**YOUR GOAL:**
The reply must consist of the complete listing, reproduced exactly, with no images included.

**GIVEN RECORDS:**
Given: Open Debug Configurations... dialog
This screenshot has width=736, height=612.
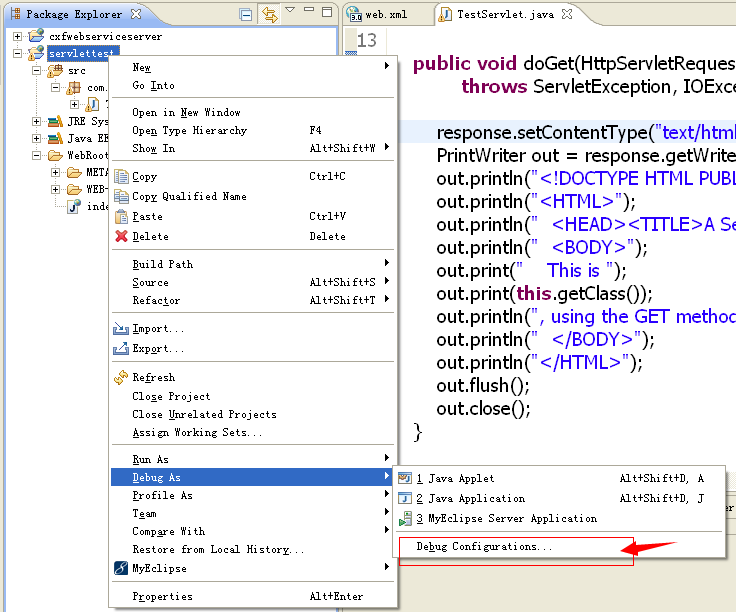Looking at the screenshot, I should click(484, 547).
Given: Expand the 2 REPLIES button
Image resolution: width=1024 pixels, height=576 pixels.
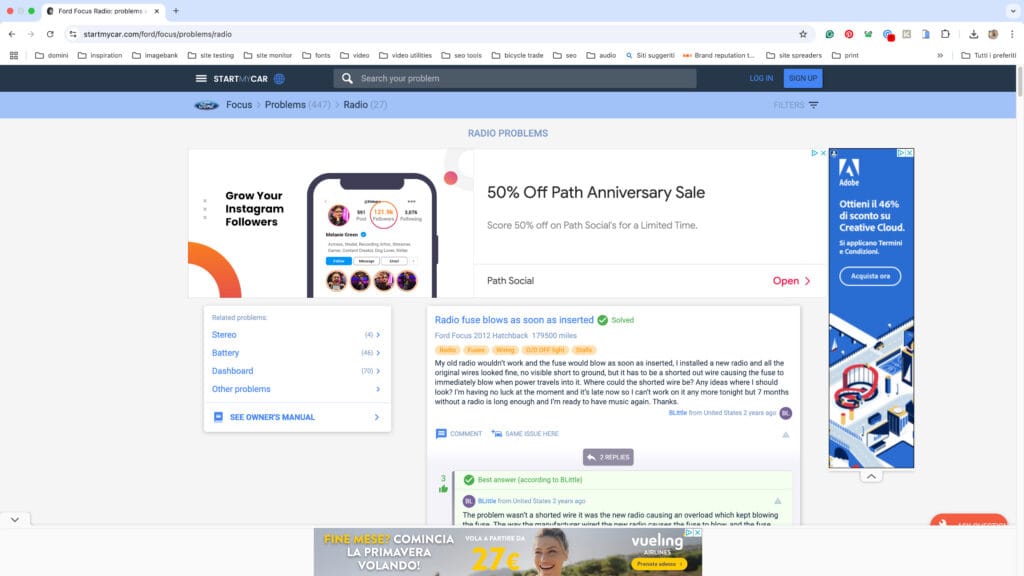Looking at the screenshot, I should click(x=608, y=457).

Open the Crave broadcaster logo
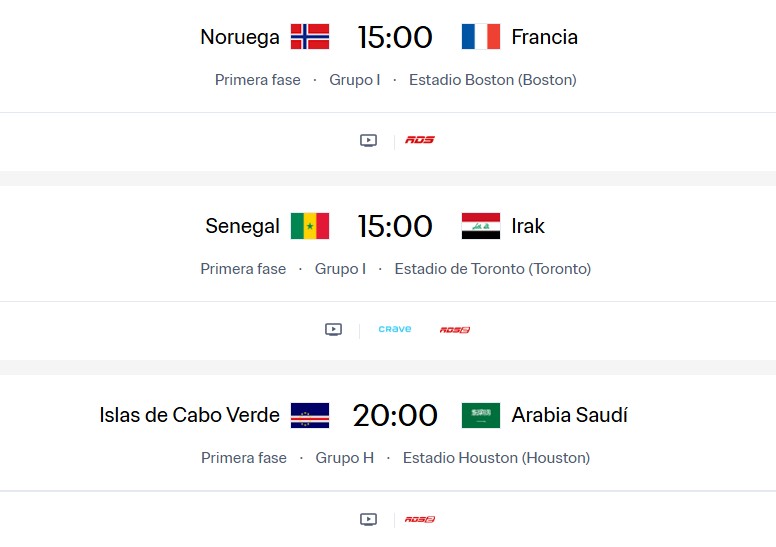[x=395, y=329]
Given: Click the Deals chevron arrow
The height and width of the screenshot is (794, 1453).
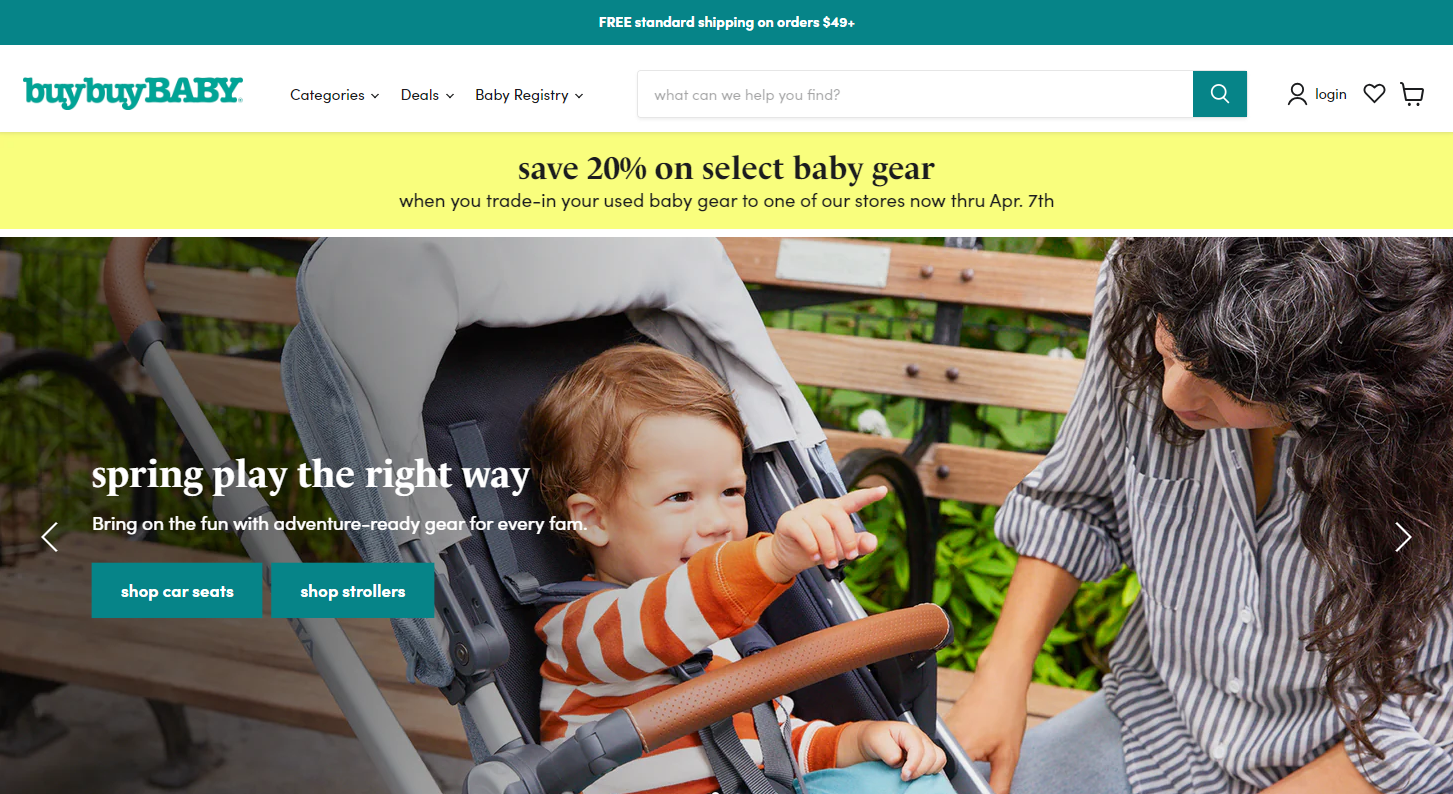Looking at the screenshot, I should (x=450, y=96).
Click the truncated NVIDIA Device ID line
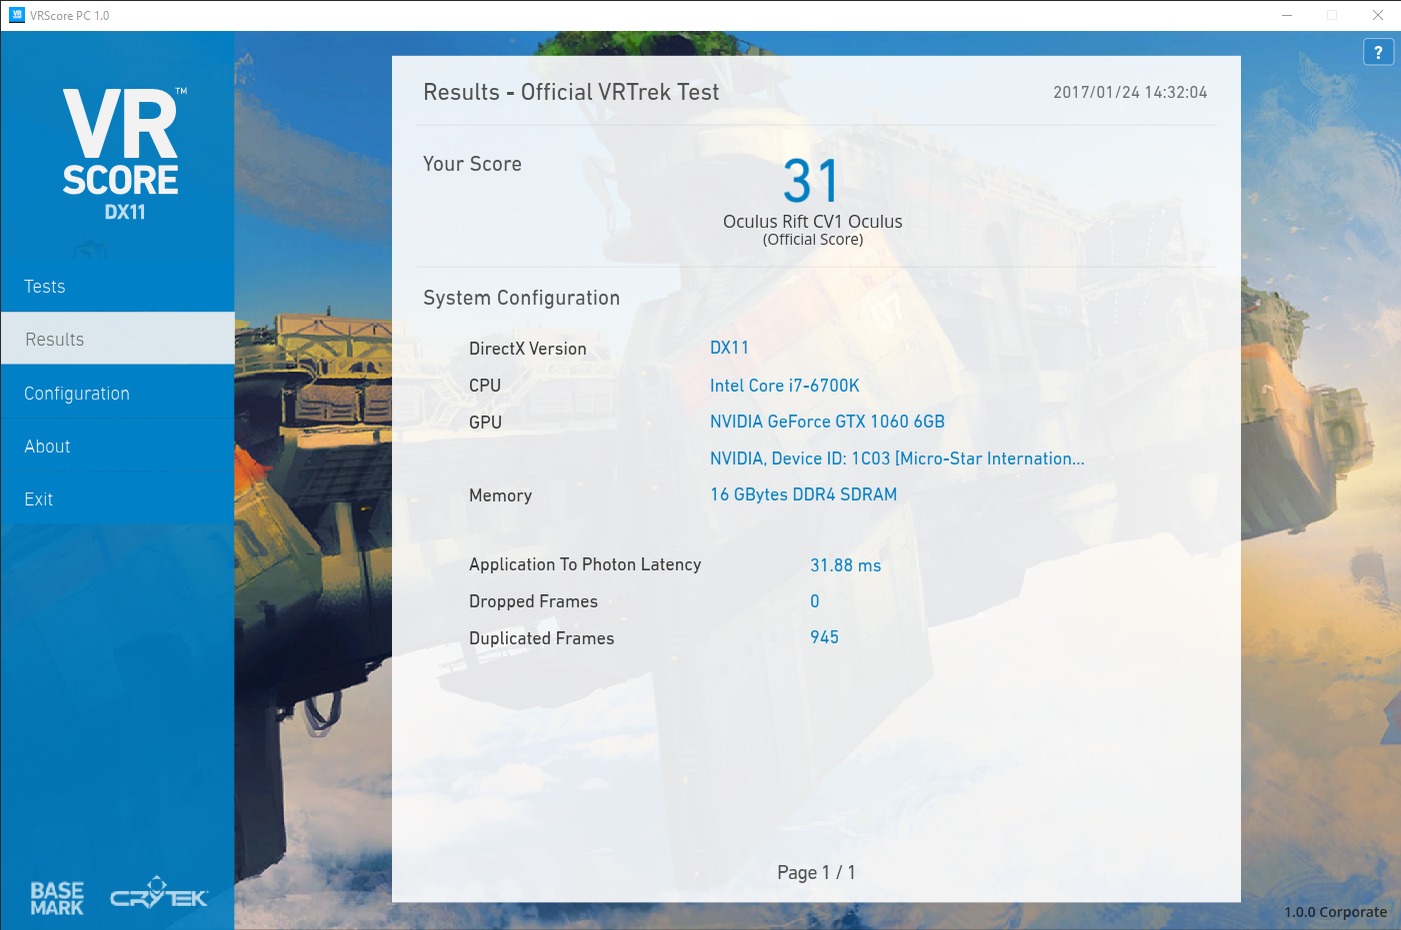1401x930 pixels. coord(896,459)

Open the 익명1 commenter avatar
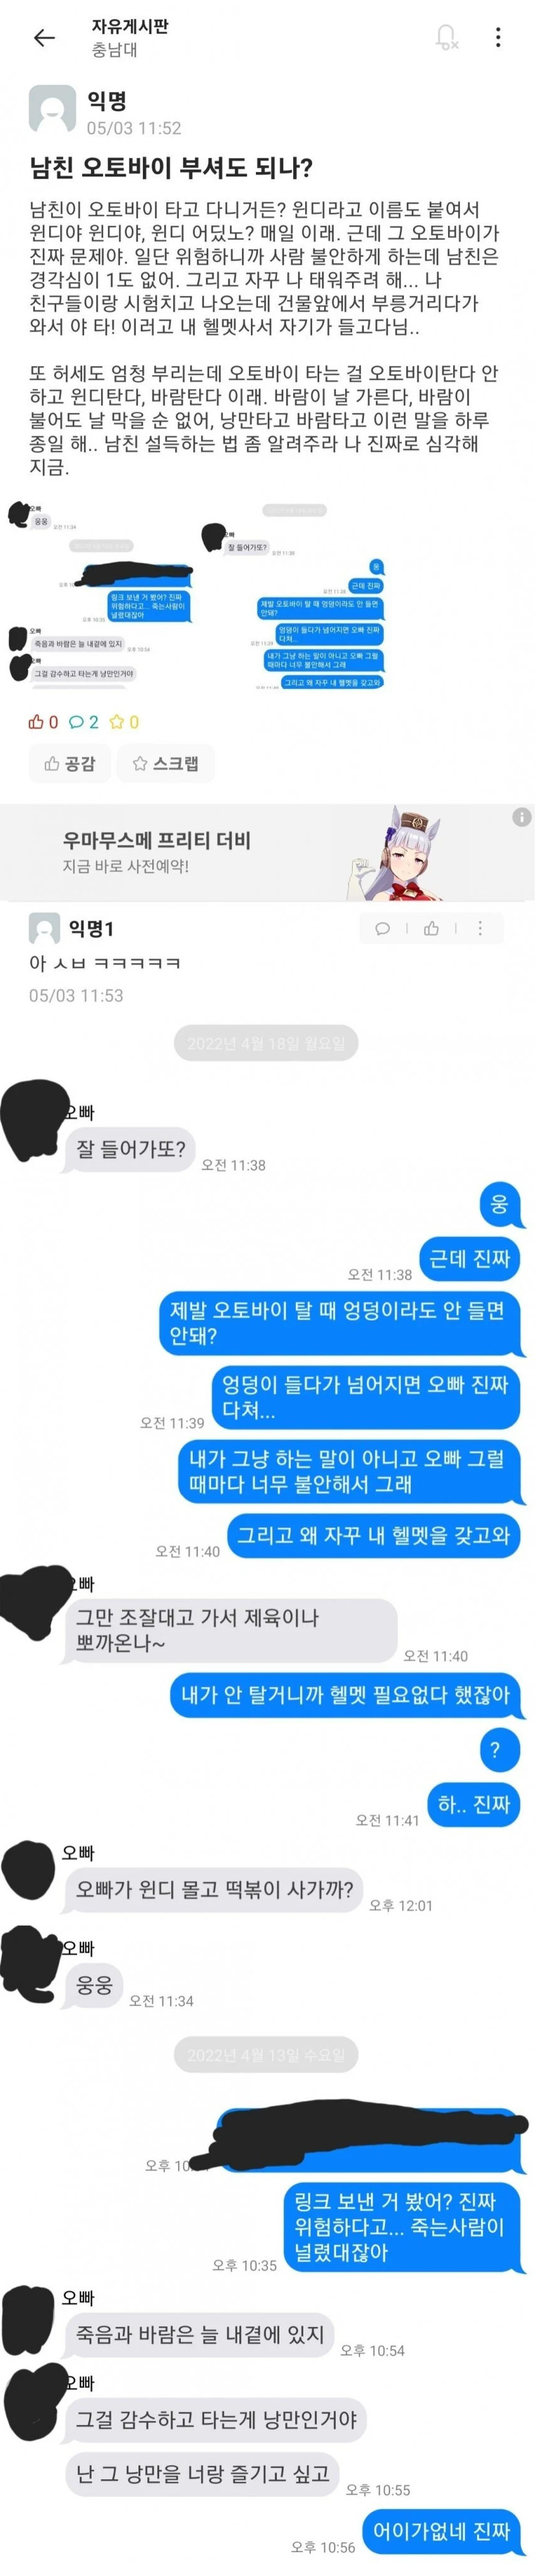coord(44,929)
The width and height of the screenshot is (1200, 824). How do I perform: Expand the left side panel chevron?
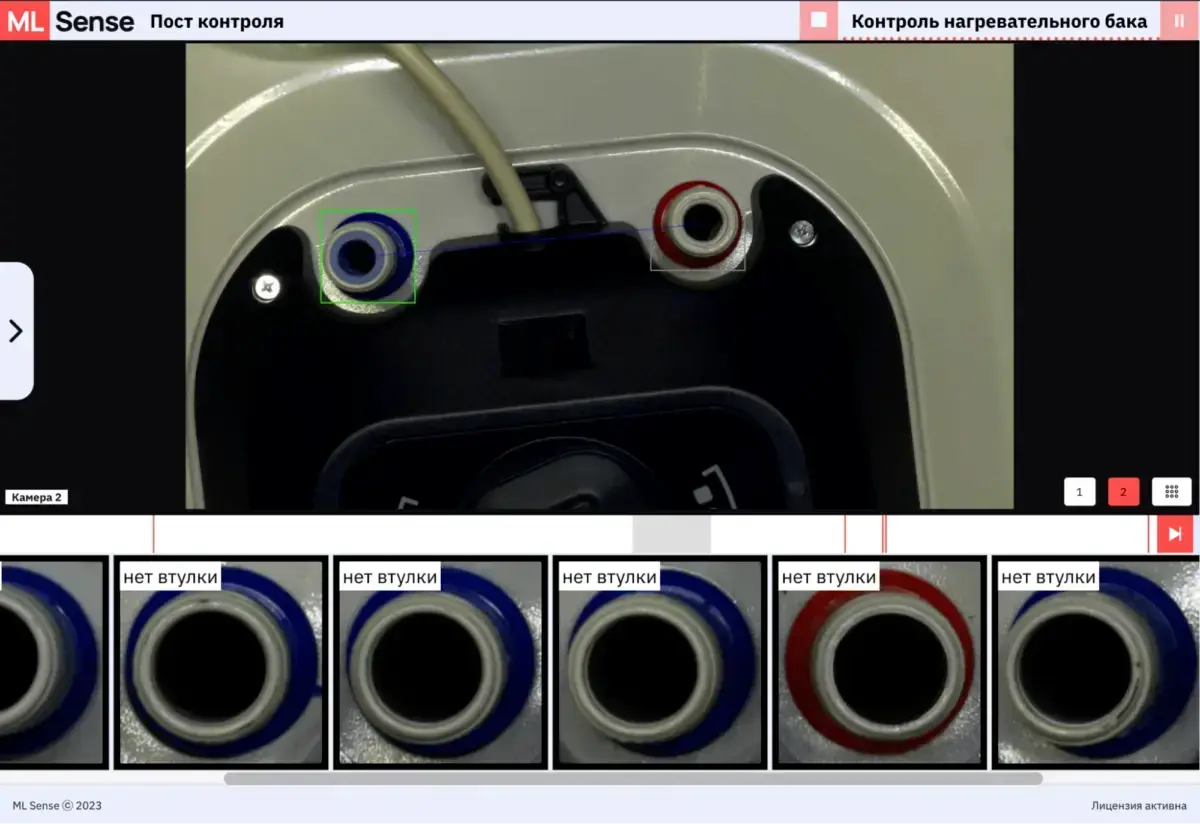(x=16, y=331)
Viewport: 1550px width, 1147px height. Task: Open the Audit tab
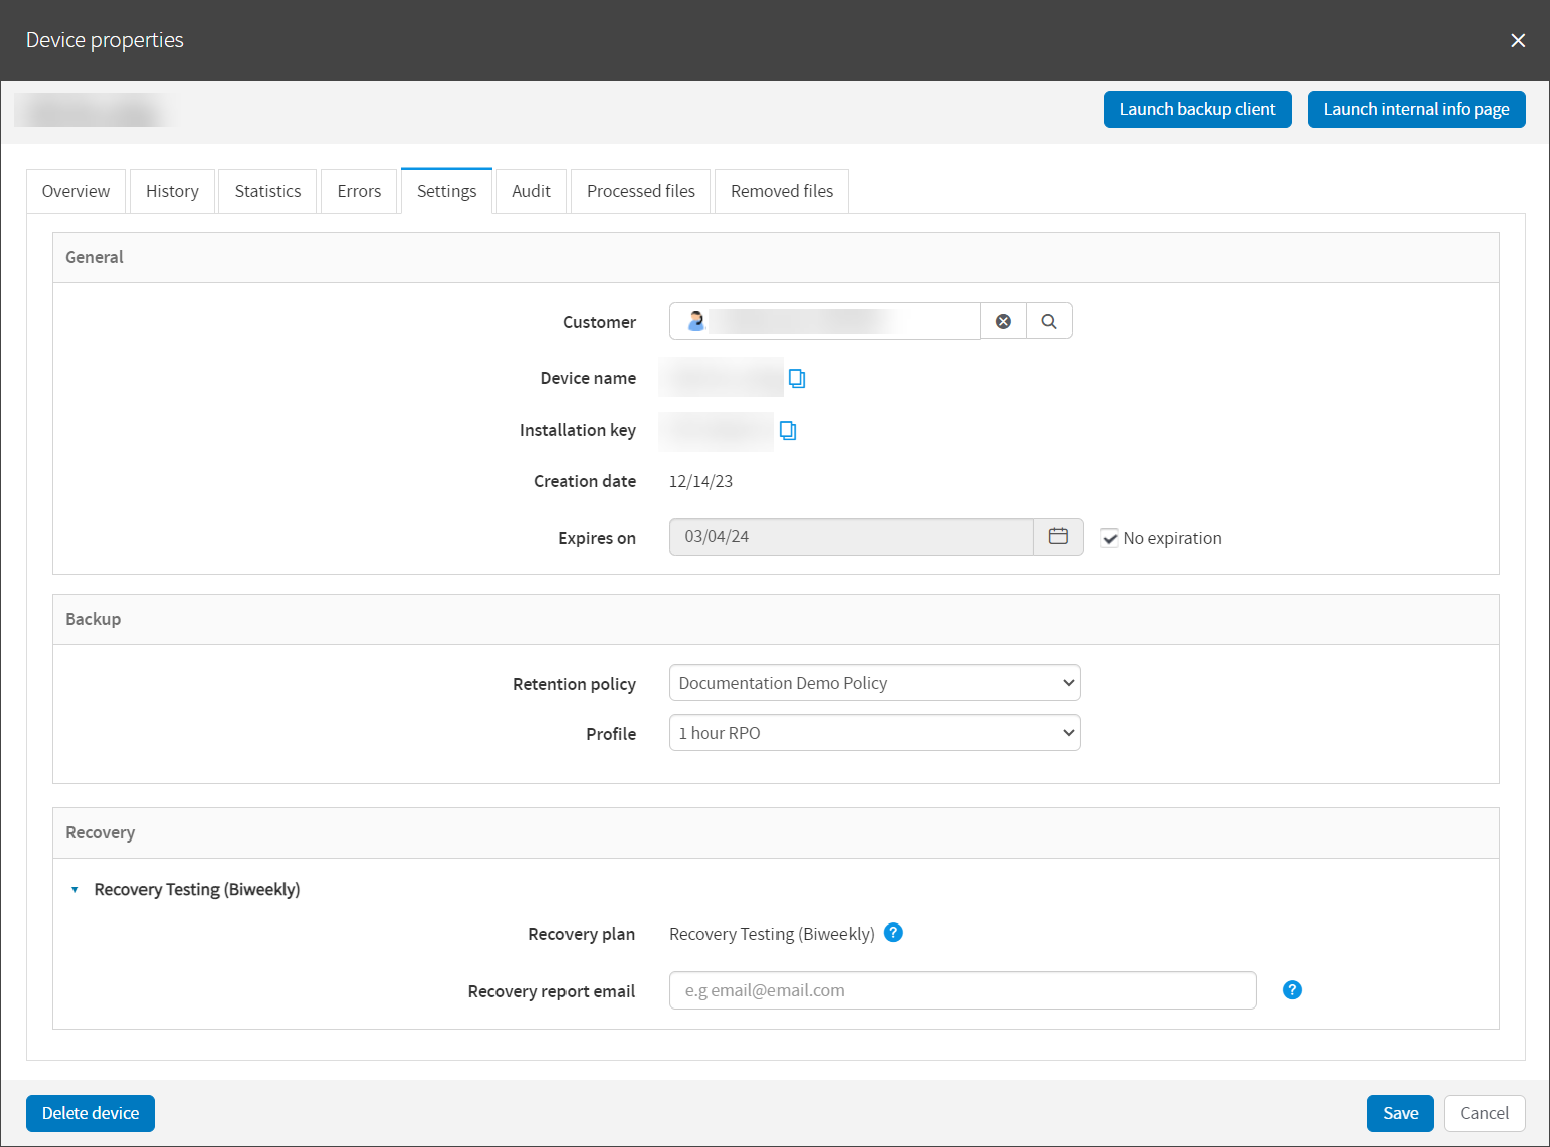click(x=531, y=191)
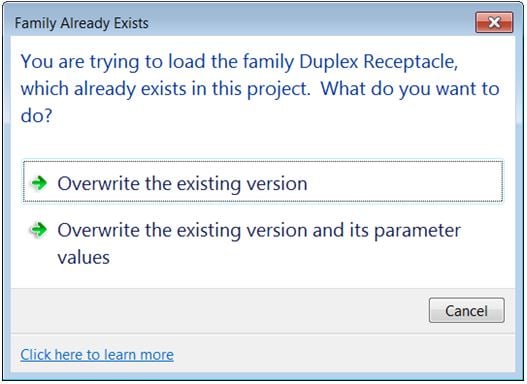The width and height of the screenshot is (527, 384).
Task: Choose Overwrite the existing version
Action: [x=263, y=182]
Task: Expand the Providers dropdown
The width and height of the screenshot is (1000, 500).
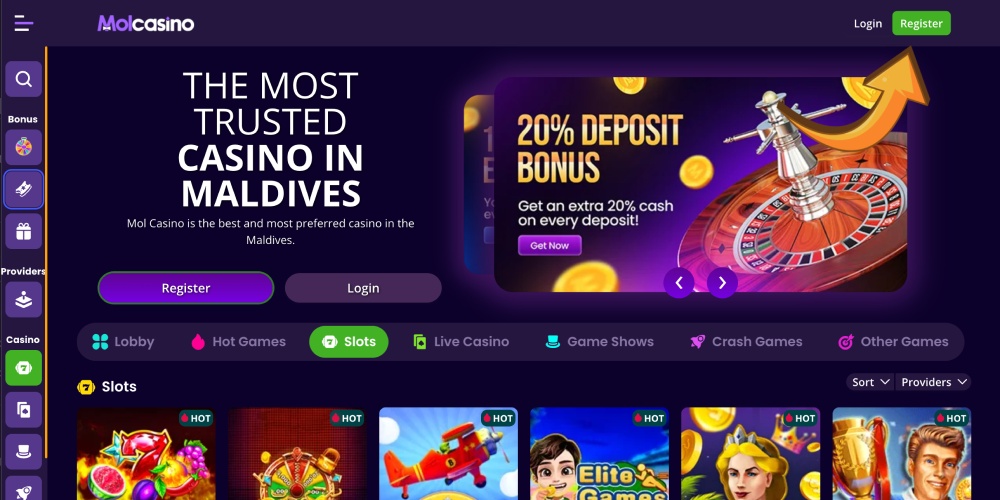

**FINISHED EXERCISE:**
Given: Open Debug Configurations... dialog
This screenshot has width=736, height=612.
Looking at the screenshot, I should click(484, 547).
Given: Expand the 2 REPLIES button
Image resolution: width=1024 pixels, height=576 pixels.
Looking at the screenshot, I should click(x=608, y=457).

Open the Crave broadcaster logo
[x=395, y=329]
Given: Click the Deals chevron arrow
The height and width of the screenshot is (794, 1453).
Looking at the screenshot, I should (x=450, y=96).
Click the truncated NVIDIA Device ID line
1401x930 pixels. coord(896,459)

Open the 익명1 commenter avatar
coord(44,929)
The width and height of the screenshot is (1200, 824). How do I perform: Expand the left side panel chevron?
(x=16, y=331)
Viewport: 1550px width, 1147px height. Task: Open the Audit tab
click(x=531, y=191)
The width and height of the screenshot is (527, 384).
Task: Choose Overwrite the existing version
Action: [x=263, y=182]
Task: Expand the Providers dropdown
The width and height of the screenshot is (1000, 500).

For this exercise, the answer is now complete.